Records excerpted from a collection

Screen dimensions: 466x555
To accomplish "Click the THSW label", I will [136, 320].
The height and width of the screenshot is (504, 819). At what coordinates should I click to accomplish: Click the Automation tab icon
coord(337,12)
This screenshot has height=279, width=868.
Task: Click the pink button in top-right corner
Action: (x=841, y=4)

Prompt:
Once you have read the data, reproduce all of it exactly.

Your solution:
Screen dimensions: 466x555
To accomplish "Click the THSW label", I will [136, 320].
The height and width of the screenshot is (504, 819). At what coordinates should I click to accomplish: Click the Automation tab icon
coord(337,12)
This screenshot has height=279, width=868.
Task: Click the pink button in top-right corner
Action: (x=841, y=4)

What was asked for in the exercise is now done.